DDP pool two disks fail

stevenzhang · ‎2020-01-17

Hello experts

When two disks fail at the same time, are status of volumes RW(read and write)? or the volumes change to read-only?

Ontapforrum · ‎2020-01-18

Hi,

I haven't worked with it before, but this TR explainstwo disks fails scenario.

Multiple Drive Failures: (section 2.3, page 😎
https://www.netapp.com/us/media/tr-4652.pdf

To minimize data availability risk, if multiple drives fail within a pool, any D-stripes that are missing two Dpieces are given priority for reconstruction. This approach is called critical reconstruction. After critically affected D-stripes are reconstructed, the rest of the necessary data is then reconstructed.

For very large pools with two simultaneous disk failures, only a relatively small number of D-stripes are likely to encounter the critical situation in which two D-pieces must be reconstructed. As discussed previously, these critical D-pieces are identified and reconstructed initially at the highest priority. This approach returns the pool to a degraded state very quickly so that further drive failures can be tolerated.

As an example, assume that a pool of 192 drives has been created and has two drive failures. In this case, it is likely that the critical D-pieces would be reconstructed in less than one minute and, after that minute, an additional drive failure could be tolerated.

A major benefit of DDP technology is that, rather than using dedicated stranded hot spares, the pool itself contains integrated preservation capacity to provide rebuild locations for potential drive failures. This feature simplifies management, because you no longer have to plan or manage individual hot spares. It also greatly improves the time of rebuilds and enhances the performance of the volumes themselves during a rebuild.

As I understand from the document : Re-con is superfast in DDP, and there is no concept of hot-spares, you basically expand the pool that's it. If drives fails (considering 2) it automatically choses the appropriate drive(s) with-in the pool to write the re-constructed data. As with any other degraded state : All the reads might have a IO delay due to being re-constructed before serviced to the front-end clients, but writes should go through. Again it all depends upon your DDP architure and the current state.

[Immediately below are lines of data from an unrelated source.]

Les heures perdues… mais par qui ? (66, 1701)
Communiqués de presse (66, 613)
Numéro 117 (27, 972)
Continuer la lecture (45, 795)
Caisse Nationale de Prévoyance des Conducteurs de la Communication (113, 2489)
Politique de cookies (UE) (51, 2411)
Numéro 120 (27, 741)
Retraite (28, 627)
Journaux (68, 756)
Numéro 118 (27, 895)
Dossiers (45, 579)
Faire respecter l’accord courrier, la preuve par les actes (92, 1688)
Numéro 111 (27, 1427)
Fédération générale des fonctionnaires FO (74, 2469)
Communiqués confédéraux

Wrt degraded state (From RAID-DP,RAID-4 experince, in general it applies to all) : Degraded states does not cause volume to read-only. Volumes continues to be read-write as it was before. Only change is that the - Data requested for the failed disks is reconstructed and then served, therefore 'reads' can have a IO delay impact while write should go through as usual.

As I said, I haven't come across DPP yet but the document contains useful info.

Thanks!